Studio album by Marc Anthony
- Released: June 8, 2004
- Recorded: 2003–2004
- Studio: Midnight Blue Studios (Miami, FL);
- Genre: Latin pop; pop rock; soft rock; latin ballad;
- Length: 43:16
- Label: Sony Discos; Columbia;
- Producer: Estéfano

Marc Anthony chronology
| Mended (2002) | Amar Sin Mentiras (2004) | Valió la Pena (2004) |

Singles from Amar Sin Mentiras
- "¿Ahora Quién?" Released: April 12, 2004; "Valió la Pena" Released: June 28, 2004; "Tan Sólo Palabras" Released: September 27, 2004; "Se Esfuma Tu Amor" Released: December 27, 2004; "Amigo" Released: May 9, 2005; "Tu Amor Me Hace Bien" Released: September 12, 2005; "Volando Entre Tus Brazos" Released: February 27, 2006;

= Amar Sin Mentiras =

Amar Sin Mentiras (English: Love Without Lies) is the seventh studio album and fifth Spanish language album recorded by Puerto Rican-American singer-songwriter Marc Anthony. It was released by Sony Discos and Columbia Records on June 8, 2004 (see 2004 in music).

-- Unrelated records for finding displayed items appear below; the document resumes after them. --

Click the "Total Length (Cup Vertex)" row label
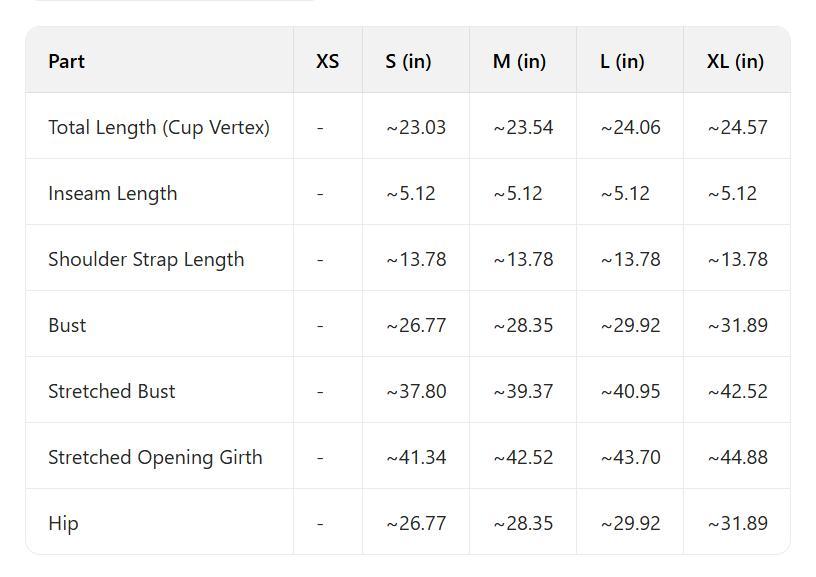pos(159,127)
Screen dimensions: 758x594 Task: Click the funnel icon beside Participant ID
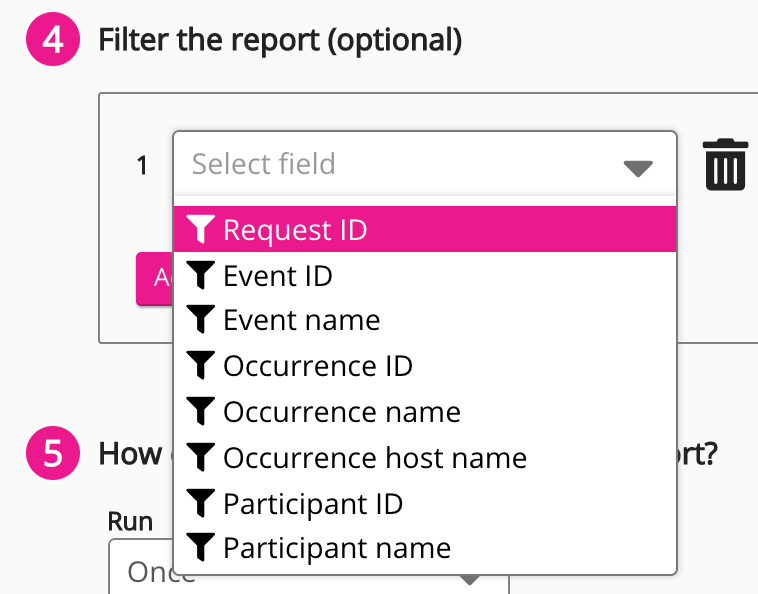click(202, 503)
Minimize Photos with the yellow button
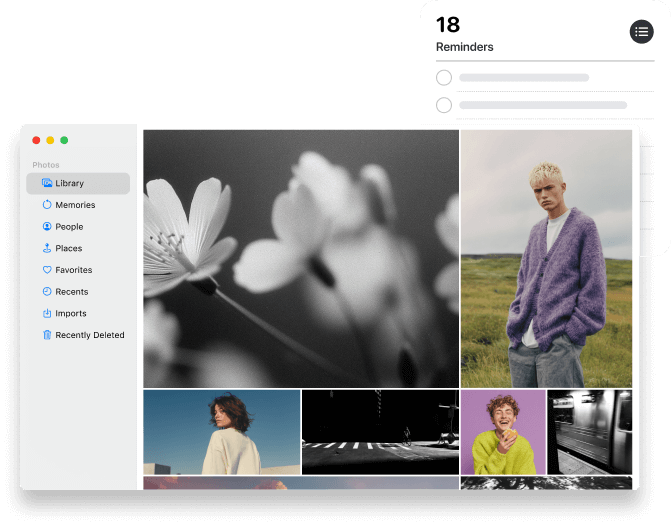Viewport: 671px width, 525px height. (50, 140)
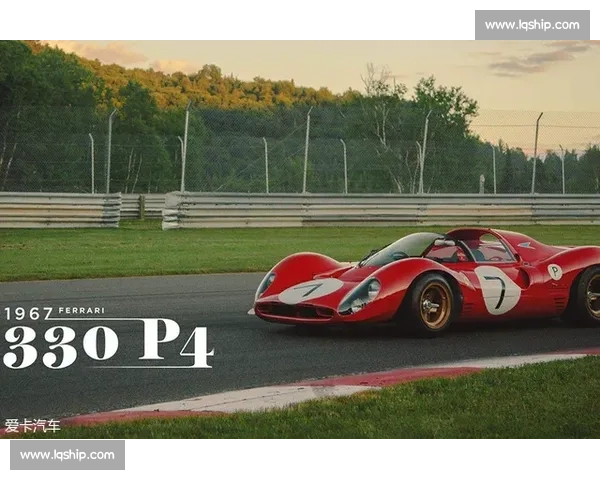Click the white P circle on rear fender
This screenshot has width=600, height=480.
[554, 271]
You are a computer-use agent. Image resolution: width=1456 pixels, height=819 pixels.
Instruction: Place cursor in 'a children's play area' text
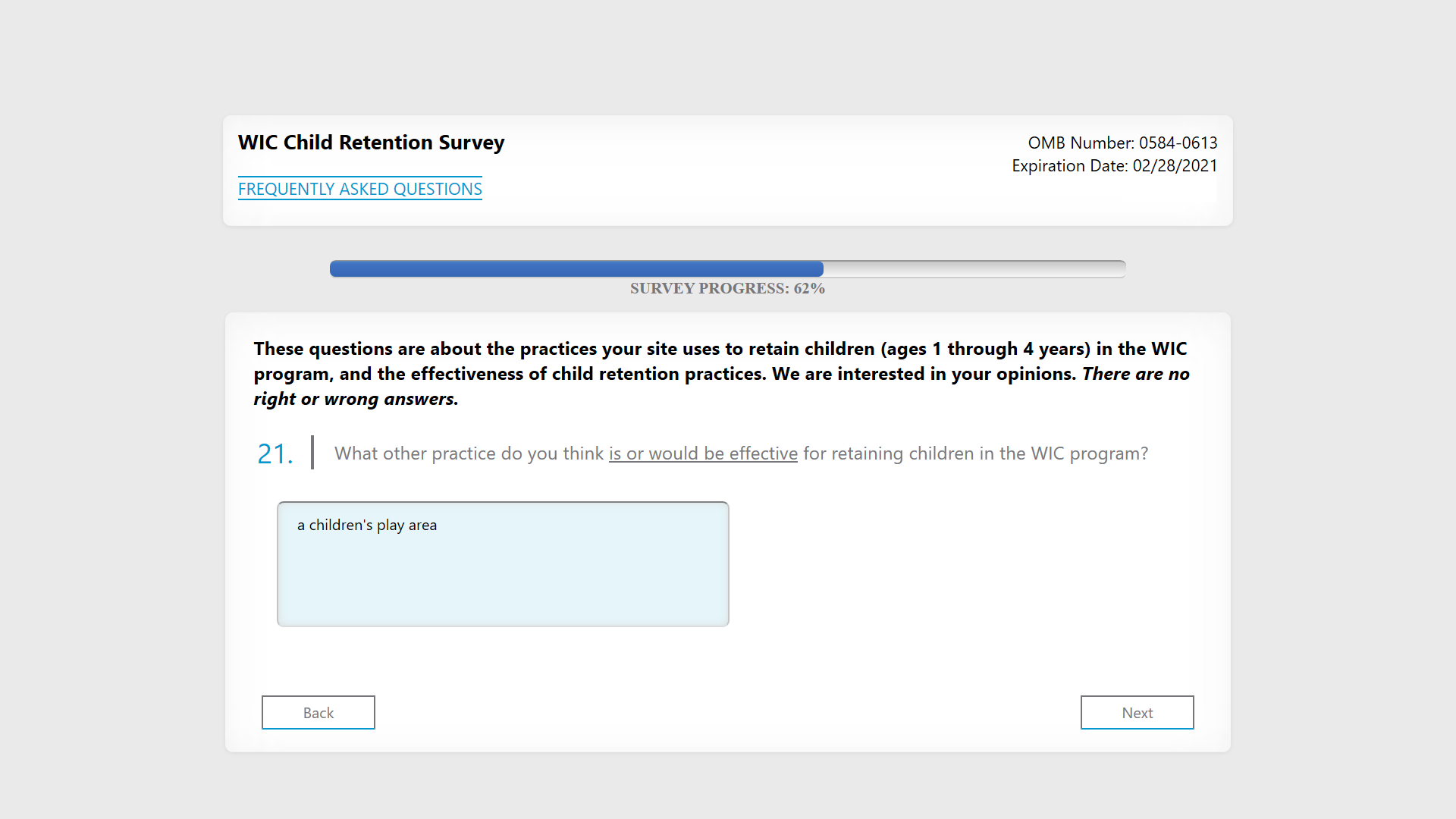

The album was produced by Colombian singer-songwriter Estéfano. It is his first pop album in Spanish. It also features the vocals of Jennifer López. It won Grammy Award for Best Latin Pop Album at 47th Annual Grammy Awards on February 13, 2005. The lead single from album's "¿Ahora Quién?" reached No. 1 on Hot Latin Tracks in 2004.

Professional ratings
Review scores
| Source | Rating |
| Allmusic |  |

== Track listing ==

| No. | Title | Writer(s) | Length |
|---|---|---|---|
| 1. | "¿Ahora Quién?" | Estéfano; Julio C. Reyes; | 5:05 |
| 2. | "Escapémonos" (with Jennifer López) | Estéfano; Julio C. Reyes; | 4:45 |
| 3. | "Se Esfuma Tu Amor" | Estéfano; José Luis Pagán; | 3:52 |
| 4. | "Valió la Pena" | Marc Anthony; Estéfano; | 3:42 |
| 5. | "Tu Amor Me Hace Bien" | Estéfano | 4:36 |
| 6. | "Tan Sólo Palabras" | Estéfano; Julio C. Reyes; | 3:42 |
| 7. | "Volando Entre Tus Brazos" | Estéfano; Julio C. Reyes; | 4:25 |
| 8. | "Nada Personal" | Marc Anthony; Estéfano; Julio C. Reyes; | 4:38 |
| 9. | "Amigo" | Erasmo Carlos; Roberto Carlos; | 3:41 |
| 10. | "Amar Sin Mentiras" | Estéfano; Julio C. Reyes; | 4:50 |
| Total length: |  |  | 43:16 |

== Credits and personnel ==

===Personnel===
- Mauricio Gasca – arranger, programmer and recording engineer
- Andrew Synowieck – electric guitar
- Julio C. Reyes – piano
- Guillermo Vadala – bass guitar
- Daniel Ávila – drums
- Juan José "Chaqueno" Martinez, Eduardo Avena – percussion
- Óscar Chino Asencio – Acoustic and electric guitar
- Álex Batista, Claudio Ledda, Diana Pereyra, Ana Karfi, Dorita, Chávez, Vicky Echeverri, Jose Luis Pagán – background vocals .

== Charts ==

| Chart (2004) | Peak position |
|---|---|
| Dominican Republic Albums Chart | 7 |
| Spanish Albums Chart | 18 |
| Swiss Albums (Schweizer Hitparade) | 37 |
| U.S. Billboard 200 | 26 |
| U.S. Billboard Top Latin Albums | 1 |
| U.S. Billboard Latin Pop Albums | 1 |

== Certifications and sales ==

| Region | Certification | Certified units/sales |
| Argentina (CAPIF) | Gold | 20,000^{^} |
| Mexico (AMPROFON) | Platinum | 100,000^{^} |
| Spain (PROMUSICAE) | Platinum | 150,000 |
| United States (RIAA) | 2× Platinum (Latin) | 200,000^{^} |
^{^} Shipments figures based on certification alone.